WORK REQUIRED: Please print out the entries below unchanged and skip the images.

Data records:
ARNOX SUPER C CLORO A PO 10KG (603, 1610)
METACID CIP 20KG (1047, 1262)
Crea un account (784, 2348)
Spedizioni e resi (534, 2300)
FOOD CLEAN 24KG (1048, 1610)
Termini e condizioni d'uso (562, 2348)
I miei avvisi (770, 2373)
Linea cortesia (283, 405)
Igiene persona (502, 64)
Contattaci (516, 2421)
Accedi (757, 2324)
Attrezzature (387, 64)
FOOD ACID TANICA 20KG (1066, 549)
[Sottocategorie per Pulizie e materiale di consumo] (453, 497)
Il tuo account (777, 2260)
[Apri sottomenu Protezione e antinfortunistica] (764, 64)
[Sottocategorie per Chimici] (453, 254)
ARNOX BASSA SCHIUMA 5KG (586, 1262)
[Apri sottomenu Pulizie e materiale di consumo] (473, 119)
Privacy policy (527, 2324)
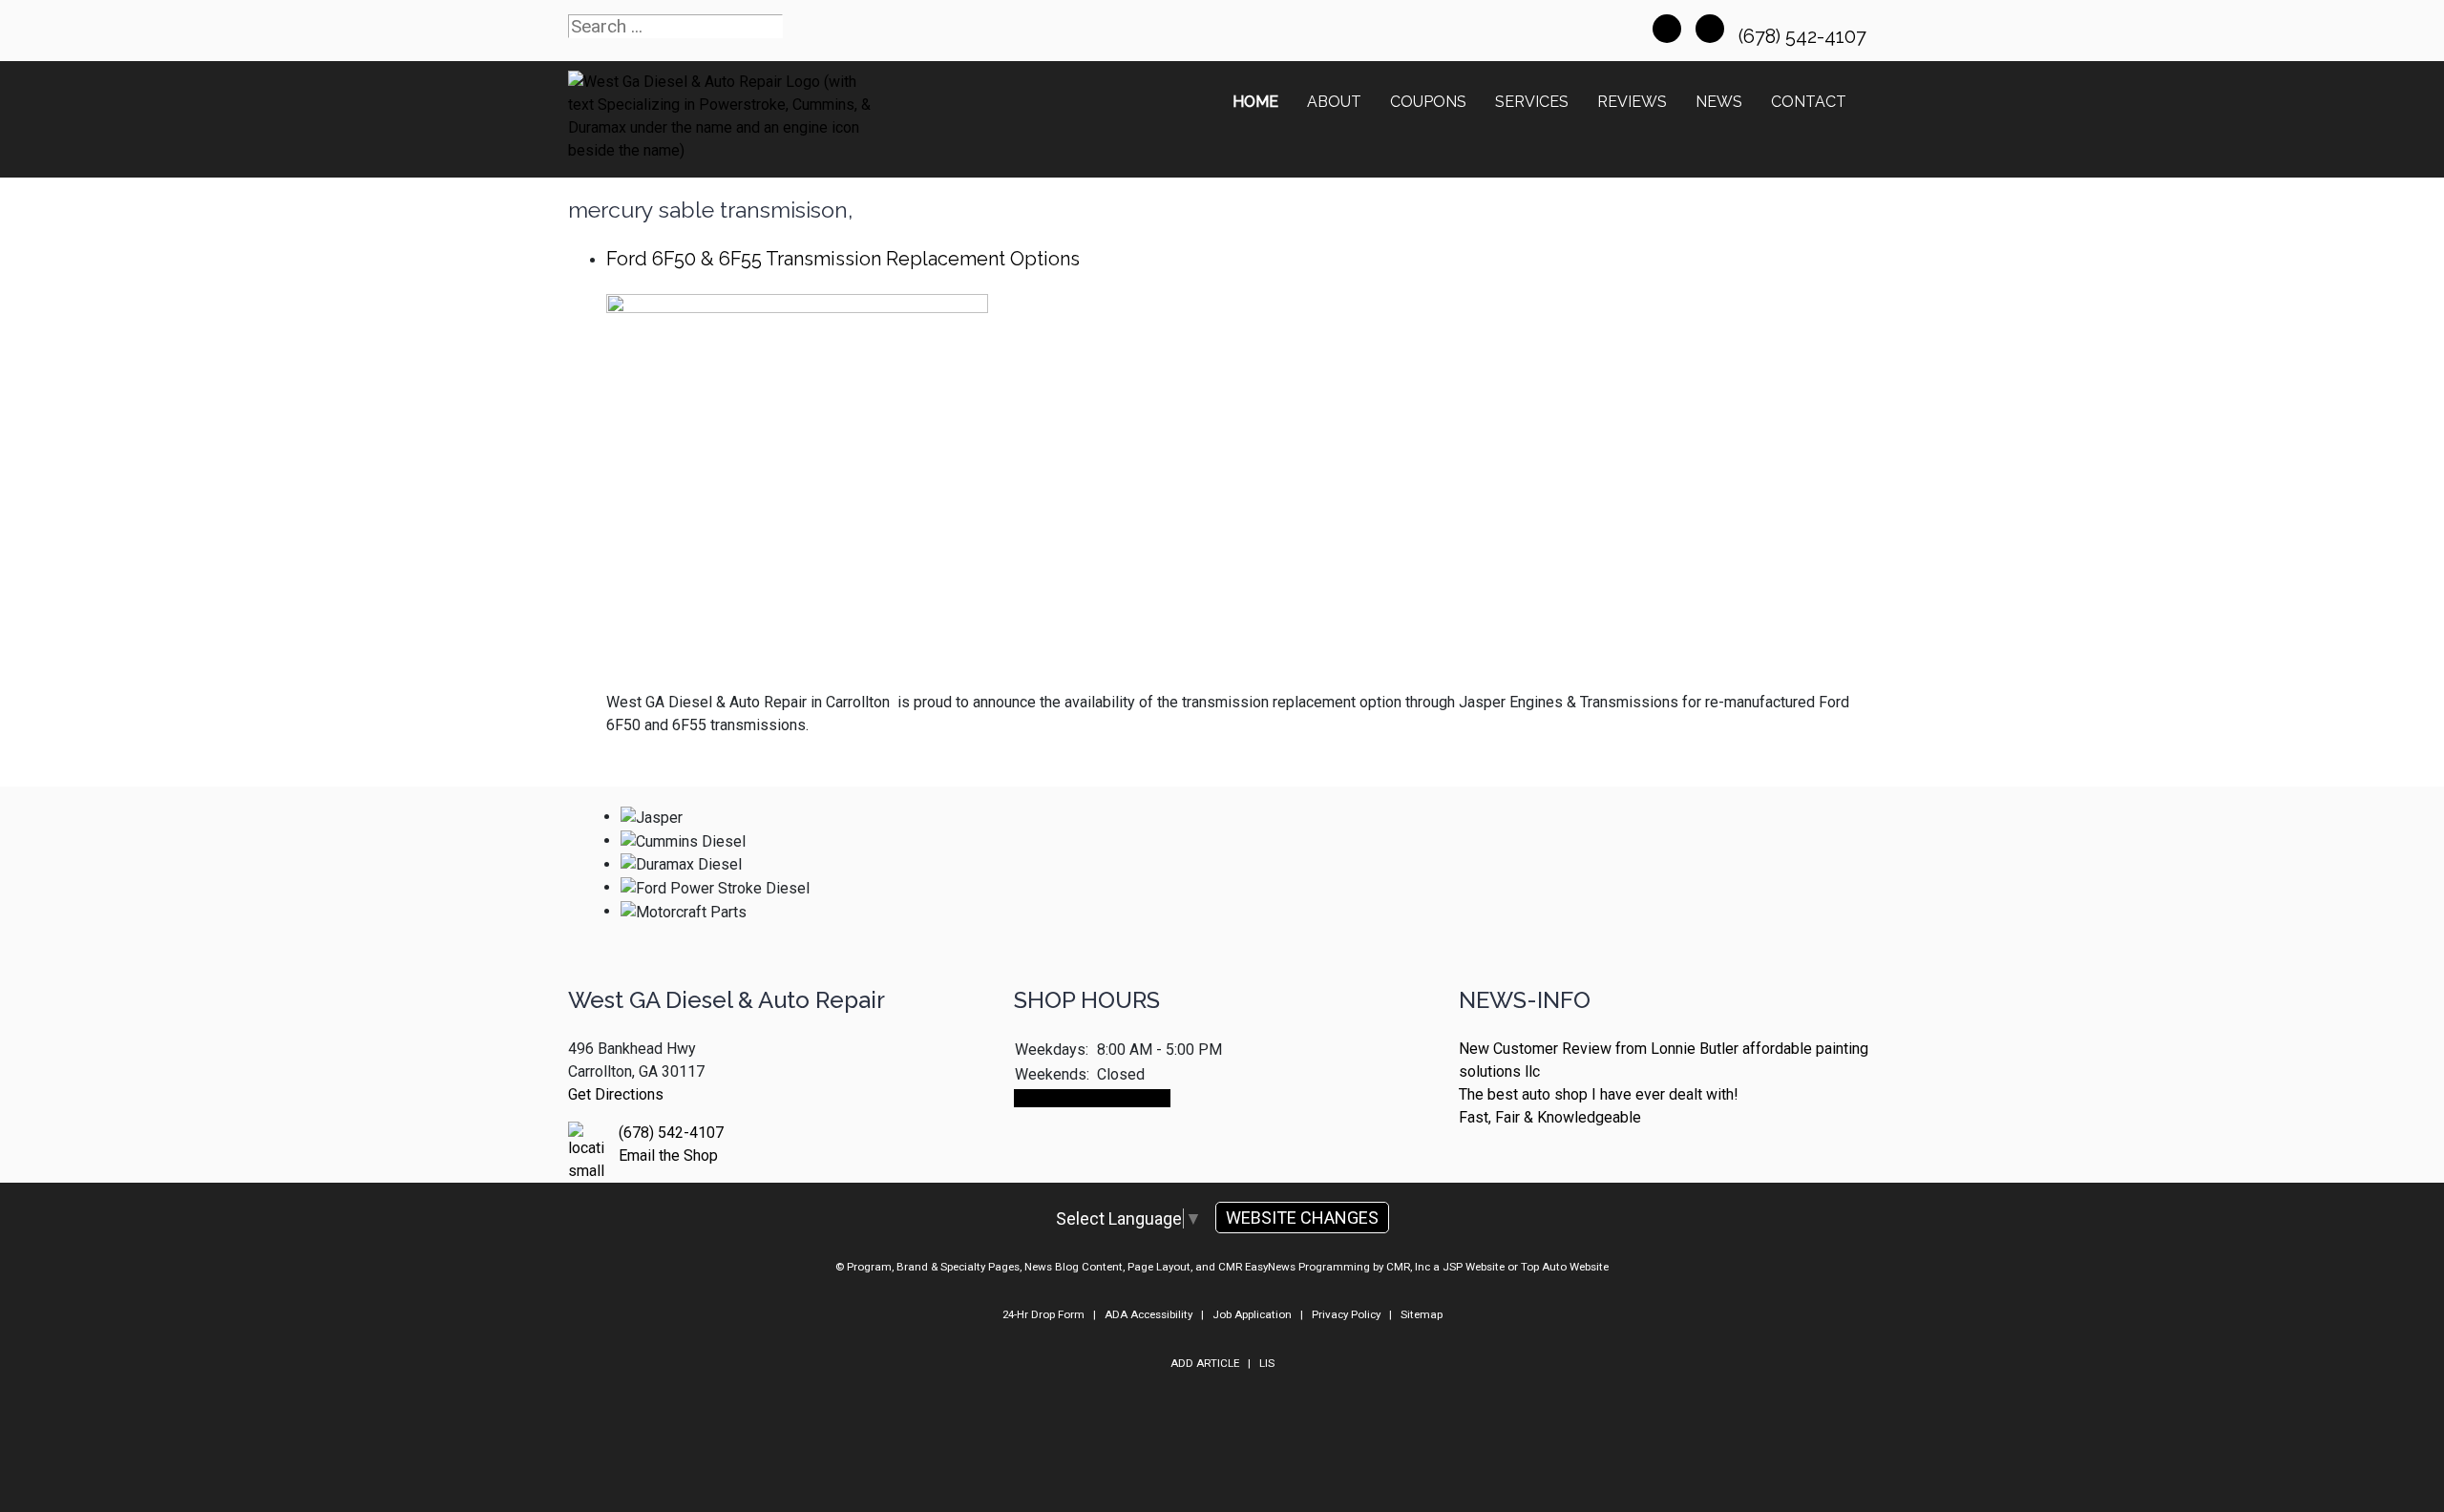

SOLUTION:
ARNOX SUPER C CLORO A PO 10KG (603, 1610)
METACID CIP 20KG (1047, 1262)
Crea un account (784, 2348)
Spedizioni e resi (534, 2300)
FOOD CLEAN 24KG (1048, 1610)
Termini e condizioni d'uso (562, 2348)
I miei avvisi (770, 2373)
Linea cortesia (283, 405)
Igiene persona (502, 64)
Contattaci (516, 2421)
Accedi (757, 2324)
Attrezzature (387, 64)
FOOD ACID TANICA 20KG (1066, 549)
[Sottocategorie per Pulizie e materiale di consumo] (453, 497)
Il tuo account (777, 2260)
[Apri sottomenu Protezione e antinfortunistica] (764, 64)
[Sottocategorie per Chimici] (453, 254)
ARNOX BASSA SCHIUMA 5KG (586, 1262)
[Apri sottomenu Pulizie e materiale di consumo] (473, 119)
Privacy policy (527, 2324)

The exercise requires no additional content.